At the end of the first half of this year, VietinBank reported VND2.254 trillion (US$108 million) worth of bad debts. This is up 147% on the VND912.5 billion figure reported at the start of the year. Vietcombank’s figure at the end of the first half was VND3.9 trillion, up 71% from the VND2.3 trillion at the start of the year.
Asia Commercial Bank (ACB’s) latest NPL figure was VND607 billion, 104% more than the VND297 billion at the end of last year, according to local newspaper the Vietnam Business News.
According to experts, since the government imposed rules limiting the growth of banks’ loan books, the NPL situation has improved. As such, the dramatic increases in the figures are likely a sign that the banks are beginning to face up to their bad debt problem.
“The first good news in the treatment of an addict is getting them to admit that they have a problem. So by being comfortable with acknowledging higher NPL numbers the authorities are admitting to the scale of the problem,” said Dominic Scriven, CEO of Dragon Capital.
At the end of March this year, the State Bank of Vietnam (SBV) quoted the bad debt ratio of the Vietnamese banking system at 8.9%, which is much higher than the official government figure of 4.4%. According to Marc Djandji, vice president of investment analysis at Indochina Capital, this is good news.
“This is a big step for them in the sense that for years they’ve been saying it’s below 3%. So they are addressing these issues, but it takes political will and it takes time for these things to get implemented,” he said.
Whether the SBV figure is a true reflection of the NPLs in the system is a matter of debate. But according to Scriven, determining the exact number of NPLs should no longer be the issue.
“For the moment it’s probably fair to leave the question as to what the absolute NPL number is because frankly nobody knows and the number changes on a daily basis…We now know it has to be tackled so all the creative energy can go towards designing and executing a solution or a range of solutions,” he said.
A range of solutions
The array of resolutions suggested by the government and commentators is diverse. This month, the government suggested that banks should lower interest rates on old loans to less than 15%. According to Ivan Tan, the primary analyst covering Vietnam at Standard & Poor’s, banks have willingly taken up the suggestion, as they have little to gain from additional NPLs on their books.

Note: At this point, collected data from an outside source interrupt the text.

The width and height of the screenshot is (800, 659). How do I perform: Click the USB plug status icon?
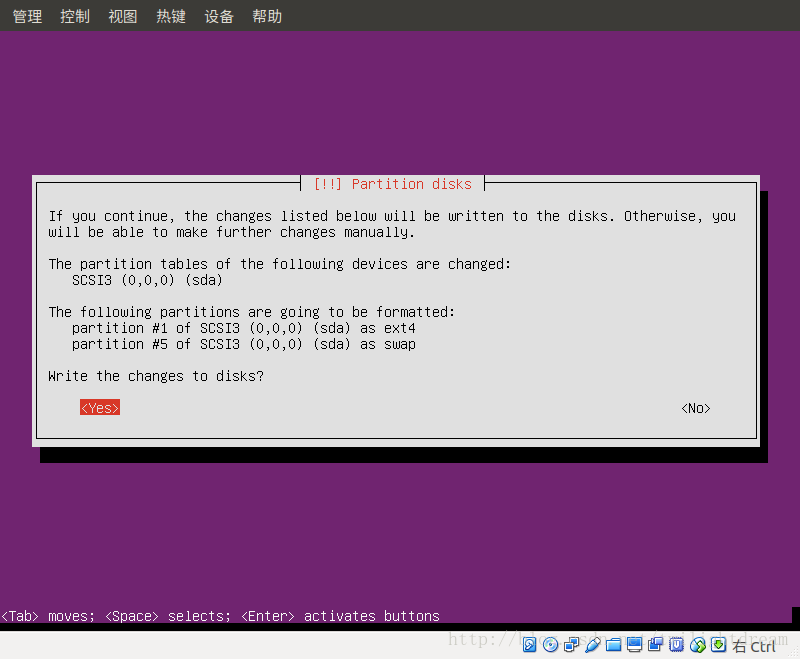point(593,644)
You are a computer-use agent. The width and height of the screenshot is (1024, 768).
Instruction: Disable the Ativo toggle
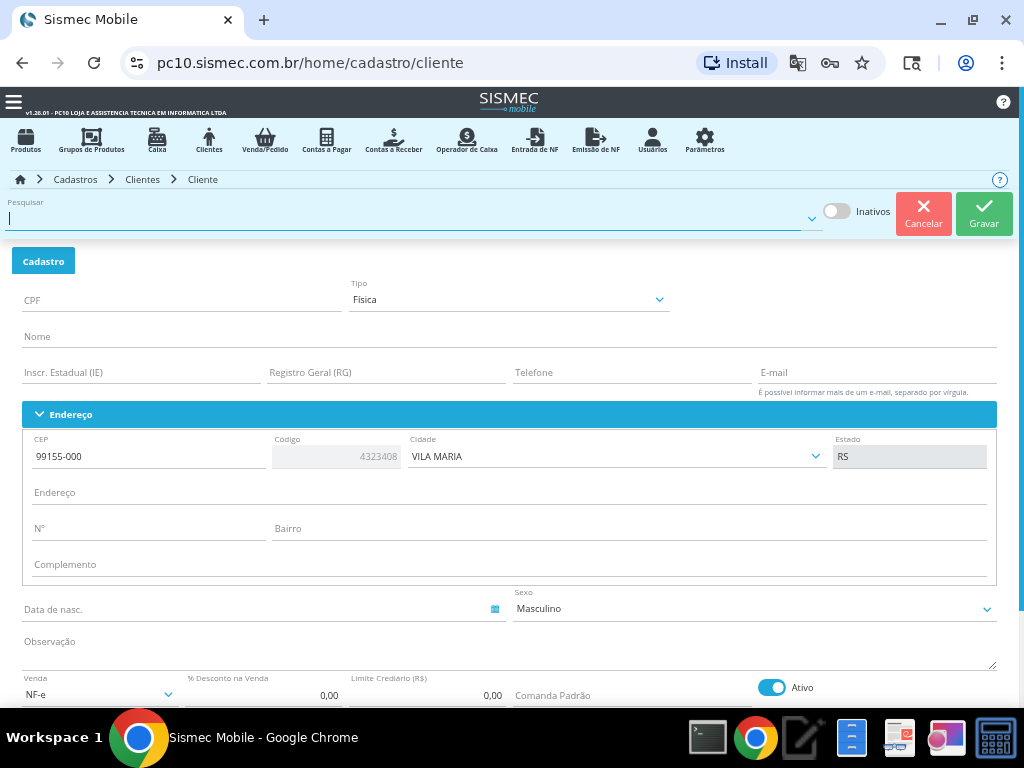[771, 687]
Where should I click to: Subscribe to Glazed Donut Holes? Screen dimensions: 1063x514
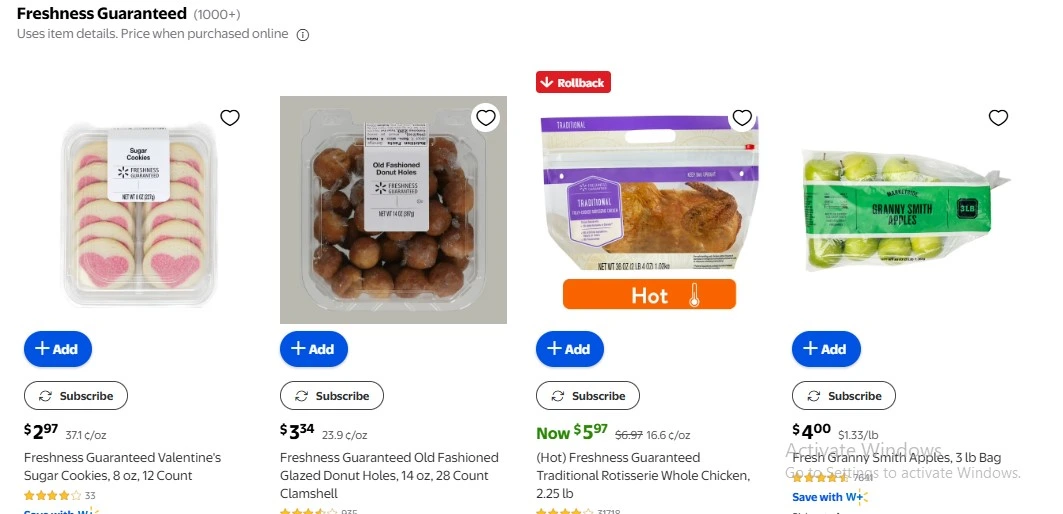[332, 396]
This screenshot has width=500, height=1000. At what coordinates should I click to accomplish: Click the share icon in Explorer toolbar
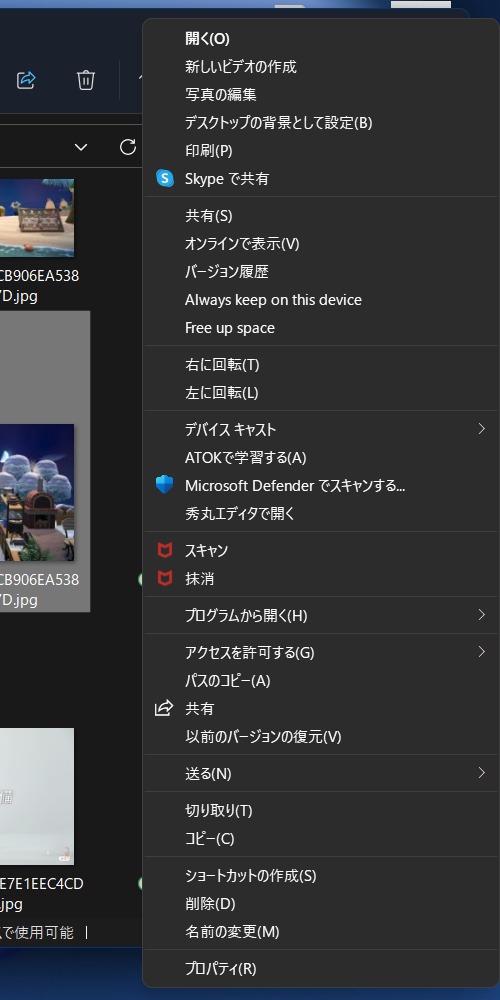pos(26,80)
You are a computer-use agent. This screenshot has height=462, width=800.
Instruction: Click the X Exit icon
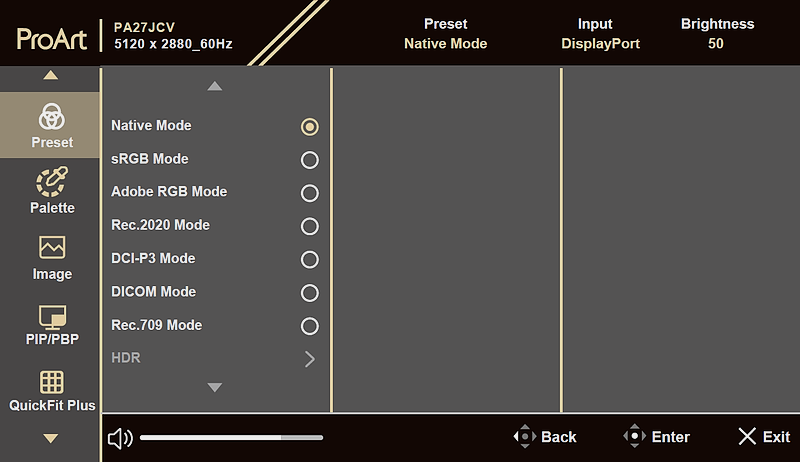747,437

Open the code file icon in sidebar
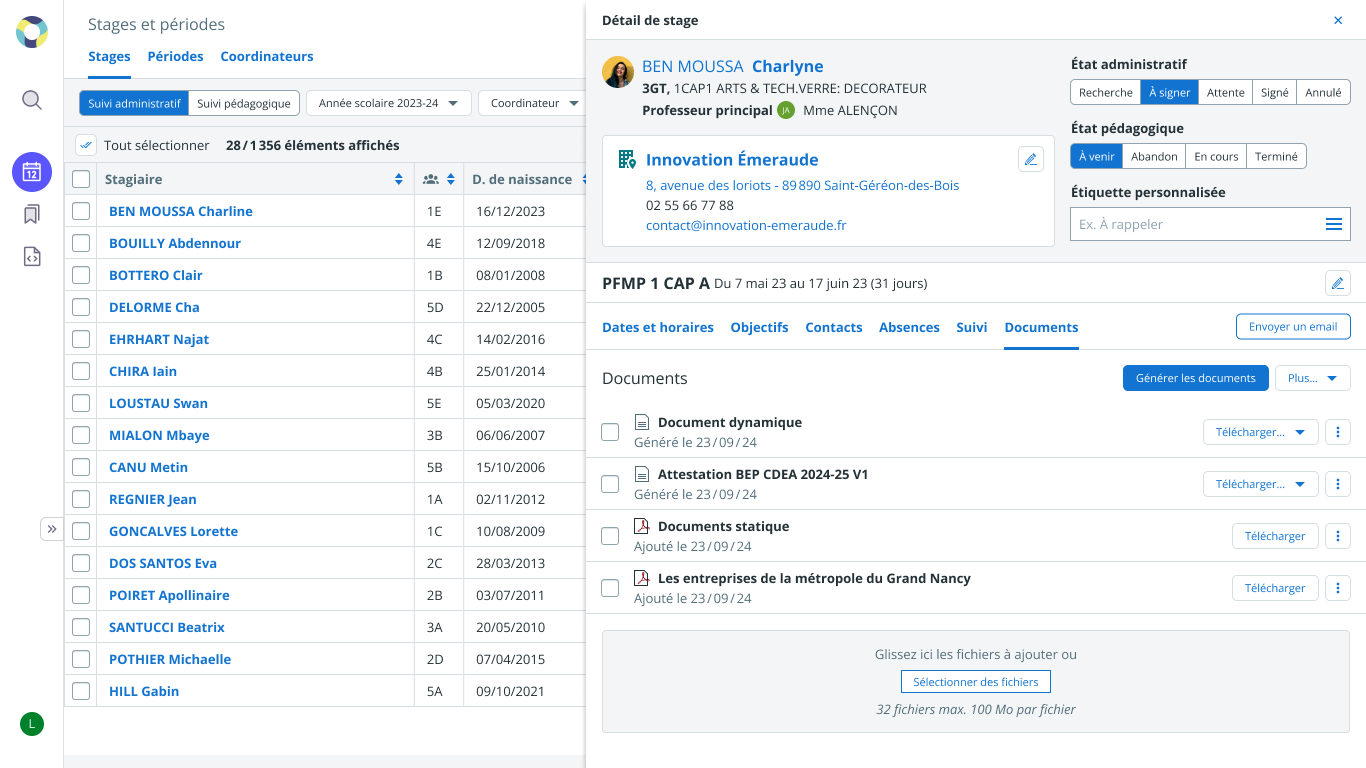(32, 257)
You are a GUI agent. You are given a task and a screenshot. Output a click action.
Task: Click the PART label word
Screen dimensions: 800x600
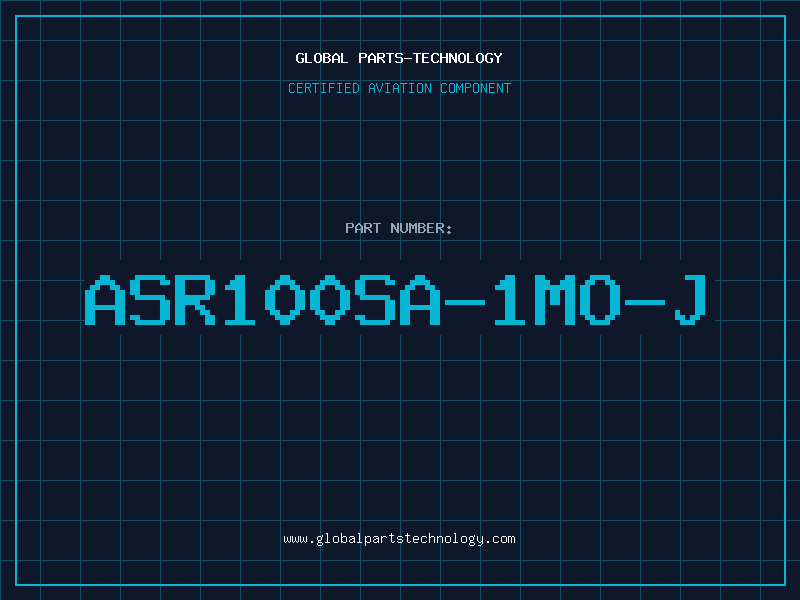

“This is in many ways a restructuring, but a lot of banks are willingly doing it, they are trying to rehabilitate the loans rather than foreclose them. Even if [they seized] the collateral right now the market valuation of the collateral is reduced,” he said.
In addition, rates have come down and according to Djandji, SBV governor Nguyen Van Binh hopes to see interest rates on loans reduced to around 8% by the end of the year if inflation can be reduced to lower than 7%. In addition, the government has pledged to reform its state-owned enterprises (SOEs) which have high levels of debt.
“The other part of it is tackling the SOEs which are, not exclusively but generally, a large chunk of dodgy credit. A week or so ago the prime minister signed a new bumper decree on SOE reform with a range of models for reform by 2015. They’re cracking off immediately with things like divesting non-core assets and making SOEs report like public companies, which in my view is likely to be the most successfully applied technique,” said Scriven.
In terms of dealing with the existing NPLs, an asset management company (AMC) is being established by the SBV to buy bad loans from the banks and resell them to a counterparty. This is likely to be successful, according to Scriven.
“The clever money is on the central bank establishing a debt agency. The budget of Vietnam is not allowed to be used for bank recapitalisation, so a conventional budget bailout can’t happen. The most logical thing would be for the debt management company to borrow some money and acquire the assets, i.e. recapitalise the banks,” he said.
Another ongoing discussion is the need to consolidate the banking sector. Some of the country’s smaller banks have struggled to repay capital lent to them through the interbank market, thus weighing on the NPL ratios of their larger competitors.
“If the smaller banks are taken out then eventually the larger banks take up that market share. I think that that is the best solution. There are just too many banks,” said Djandji.
But according to Tan, many of the small banks have one dominant controlling shareholder, which could pose a problem if several of them are forced to merge.
“A control issue might arise because some of these might even be family owned or controlled so the issue of corporate governance and having a clear unified outlook could come out,” he said.
Commentators agree that the situation is far from resolved. While positive measures have been announced, the real challenge is whether or not they can be successfully implemented.
“There will be challenges in seeing these reforms through, given the numerous stakeholders involved and the local authorities' untested track record,” said Alfred Chan, director of financial institutions at Fitch Ratings.
“There’s lack of experience, not enough accountability and a lack of transparency but fundamentally they’ve got to do it,” concluded Scriven.